Written by Vicki Hinze

On August 16, 2005

Warning: this is an edit-free zone…

For every writer, there comes times in their careers where what had been working well just isn’t working anymore.

The causes are all over the board. You write historicals and readers just aren’t buying them. You lose a publisher. You lose an editor and the new one doesn’t get what you write, doesn’t like it, doesn’t want it. You work with an editor who thinks revisions is another word for him/her conjuring daydreams and having you write them only to change her mind again and again, so you wake up in a spin cycle that is stuck in revisions and never gets anything done. You are facing crises in your personal life and they just shut down your creativity.
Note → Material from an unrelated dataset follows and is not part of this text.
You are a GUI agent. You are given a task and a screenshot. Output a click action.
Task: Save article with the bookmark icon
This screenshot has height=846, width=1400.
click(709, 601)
That can be anything from depression to grief to worry or financial troubles, or even a loss of interest or a spurred interest in something else.

It’s all about change.

And change is all about personal growth.

I have a theory that life teaches you lessons. Some lessons you learn easily–read that, without being knocked to your knees or slammed to the mat. Others hit you harder. Either because they didn’t get your attention the first time or because they got your attention, you resolved the challenge, and then promptly forgot the lesson. So a repeat is in order.
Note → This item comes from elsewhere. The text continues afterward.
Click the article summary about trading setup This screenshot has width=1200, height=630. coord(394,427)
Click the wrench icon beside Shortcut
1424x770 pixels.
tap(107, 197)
Even if you totally get the lesson and you remember it, you’re put in a similar situation yet again. The reason isn’t to make your life miserable, it’s two-fold. To test your reaction to be sure you’ve really gotten the lesson and so that you are consciously aware that you’ve gotten it.

Lessons are not free. We pay for them with time, effort, energy, emotion, and often money. We pay for them with bits of our lives. Sometimes with large slices of it.
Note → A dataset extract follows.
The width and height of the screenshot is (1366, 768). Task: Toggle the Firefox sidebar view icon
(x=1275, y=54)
I’ve been asked often, why does this keep happening to me? Well, my theory above is why.

I’ve been asked often, what is the purpose of these challenges? Well, I have a theory on that, too. As my friend, Phyllis Rowan, often says: It takes a lot of heat to temper steel.

People–their will, their determination, their persistence, their devotion, their loyalty, their substance–are all forged in steel. None of those things would be worth much forged in marshmallow, now would they?

Do life lessons ever get easier?

Uh, no. They don’t. Once you learn one, it’s upward and onward to more significant challenges that are more complex. Why? Well, think about it. Someone has to handle the tough stuff and a rookie can’t handle it. Nope, the rough stuff requires steel because only they can endure it and remain upright.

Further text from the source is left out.